Morning sickness, also known as ‘nausea and vomiting of pregnancy‘ (NVP), is a “normal” symptom of pregnancy that involves nausea or vomiting. It affects about 70–80% of all pregnant women to some extent at some stage. Despite its name, it is not just restricted to the mornings and can occur at any time of the day. Generally this is worse around 10 and 16 weeks of the pregnancy and most are gone around 20 weeks, however up to 10% still have symptoms after 22 weeks.
The cause is not clear, but possibly linked to changing levels of estrogen and the human chorionic gonadotropin hormones. Reduced blood glucose levels may play a role; so too might an increased sensitivity to some odors be involved. It has been suggested that morning sickness could be an evolved characteristic that protects the fetus against toxins that might be ingested by the mother.
The symptoms can be triggered by certain odors, spicy foods and heat. Not all get the vomiting and just have nausea.
Generally there are no consequences to the fetus of having morning sickness.
There is no known prevention except the avoidance of any triggers.
Treatment of Morning Sickness:
Dietary changes (bland diet; dry biscuits first thing in morning; smaller, more frequent meals; low doses of Vitamin B6 supplements; don’t skip meals; have someone else prepare the meals; drink 6-8 glasses of water a day)
Some find ginger helpful, but evidence limited.
Some report help from acupressure wristbands or acupuncture.
Many antiemetics are effective and safe in pregnancy (eg metaclopramide).

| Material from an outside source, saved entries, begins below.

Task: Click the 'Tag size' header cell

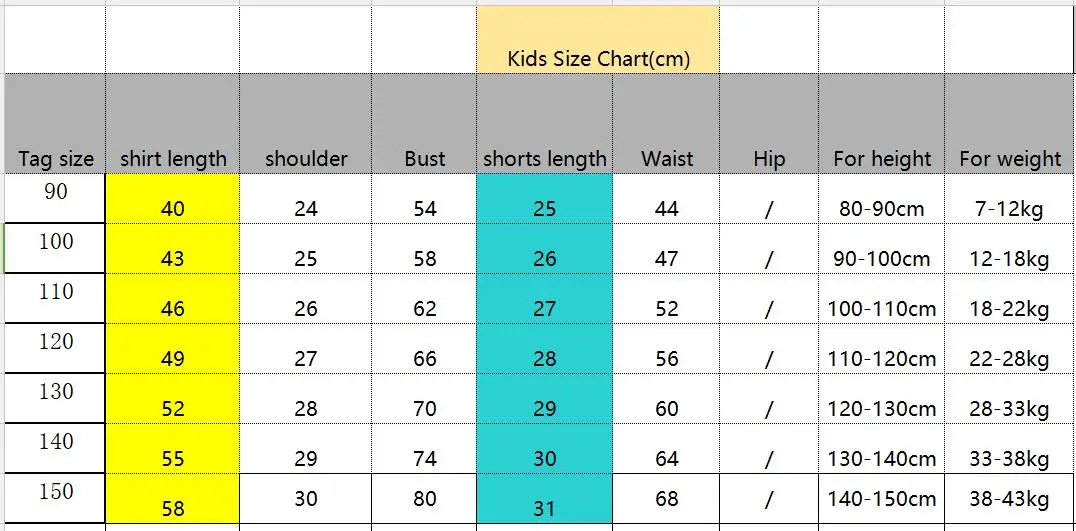Action: tap(55, 123)
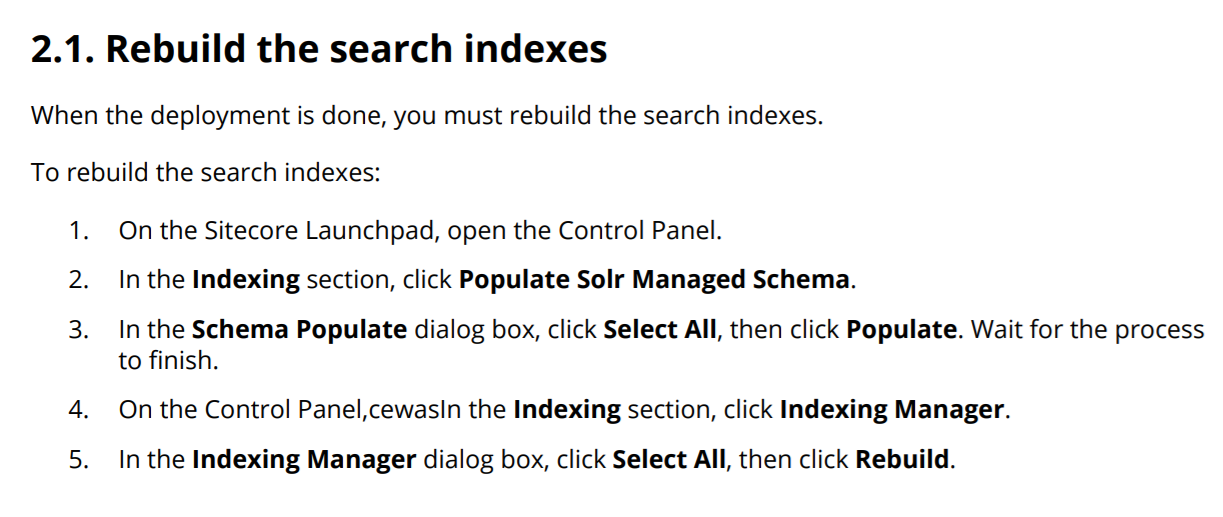Click bold "Indexing Manager" in step 4
Screen dimensions: 1223x517
pyautogui.click(x=891, y=410)
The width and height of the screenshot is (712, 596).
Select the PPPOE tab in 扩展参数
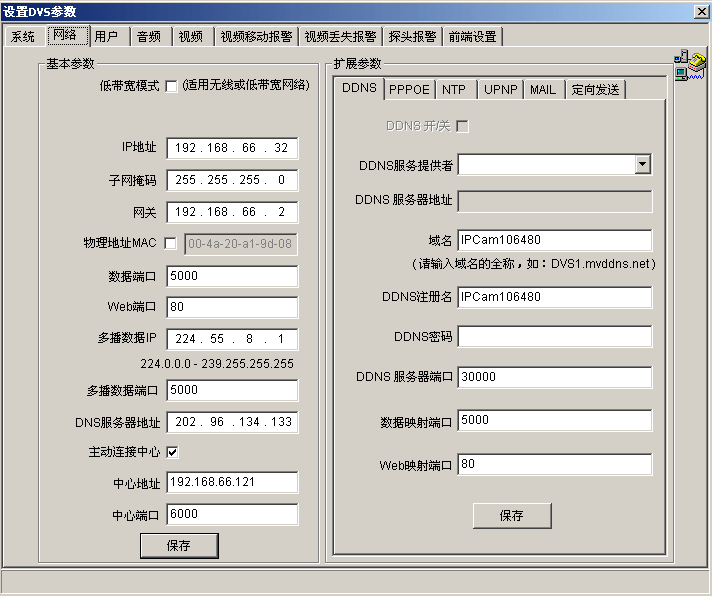tap(409, 89)
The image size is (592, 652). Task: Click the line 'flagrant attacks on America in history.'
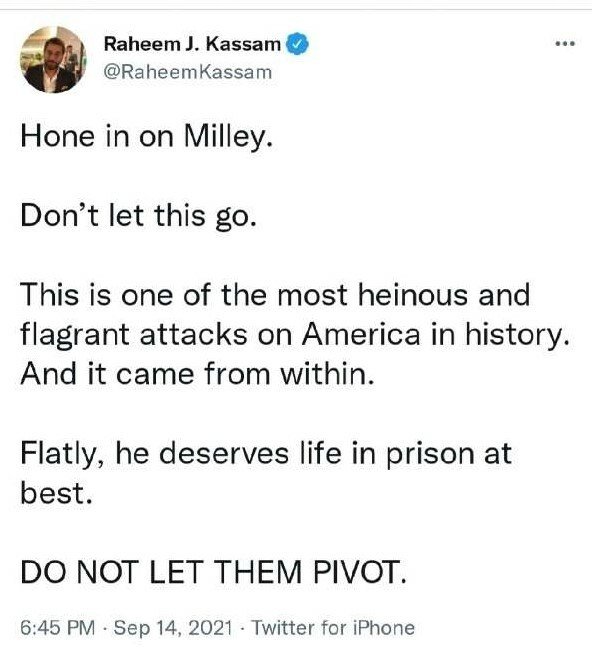click(x=295, y=335)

Thalidomide was originally prescribed as a miracle drug for morning sickness in the 60’s with disastrous consequences.
Hyperemesis gravidarum:
This is when the morning sickness so severe with the nausea and vomiting that it causes severe dehydration and loss of body weight. Occurs in 1-2% of pregnancies. Management is with hospital admission and IV liquids and nutrition.